Weak Duality in Optimization

Apr. 22, 2025 • Updated May. 26, 2025

Primal optimization problem vs. dual optimization problem

Consider such a case (obtained from reference¹). In a university course, students should complete and submit several homeworks throughout the whole semester. Right now, there is a course where every homework that students should complete includes five problems, and after students submitting their solutions of these problems, TA will score them.
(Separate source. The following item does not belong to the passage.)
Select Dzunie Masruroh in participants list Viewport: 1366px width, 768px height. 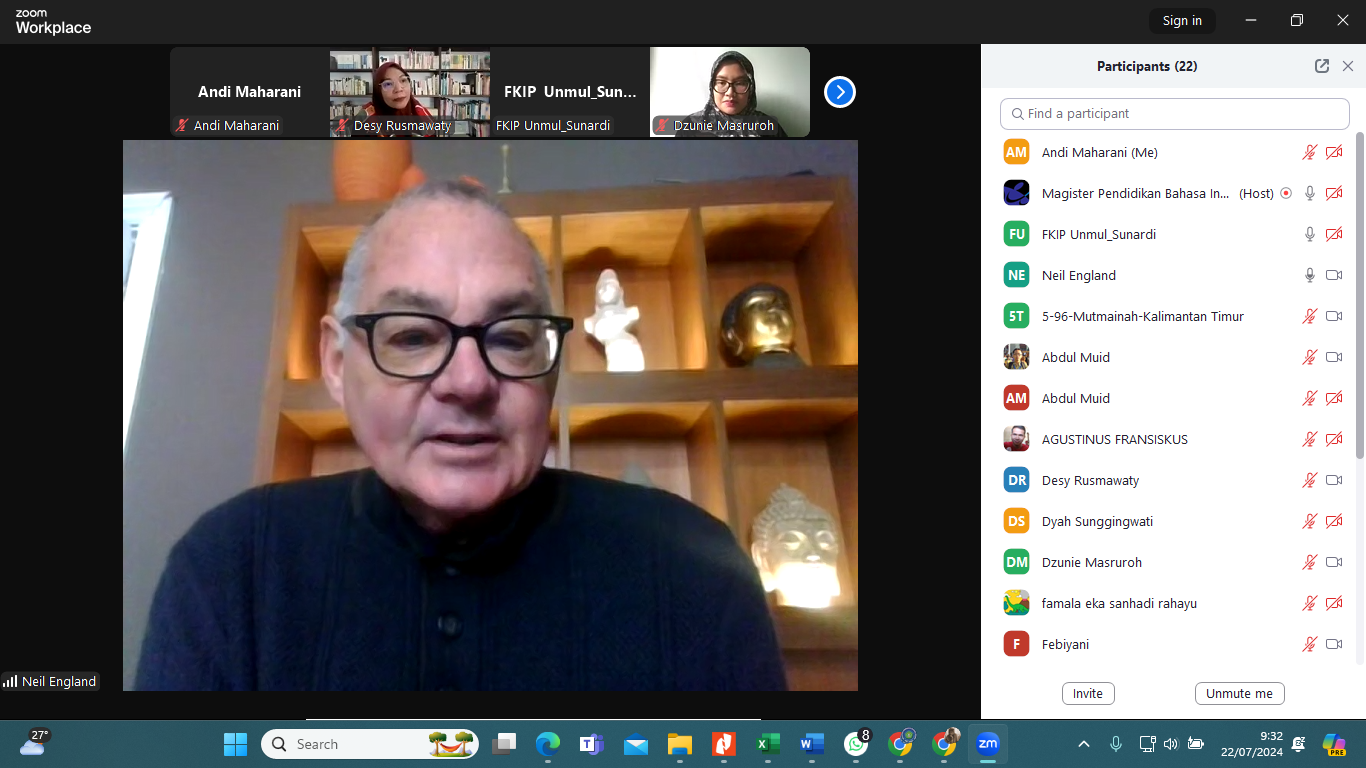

One special aspect of this case, however, is that, TA will only grade one out of five submitted problems.

Generally, students and TAs hold opposite positions: for a submitted homework,

The objective of a student is to make the lost points as less as possible
The objective of a TA is to make the lost points as many as possible (suppose that TA is very strict)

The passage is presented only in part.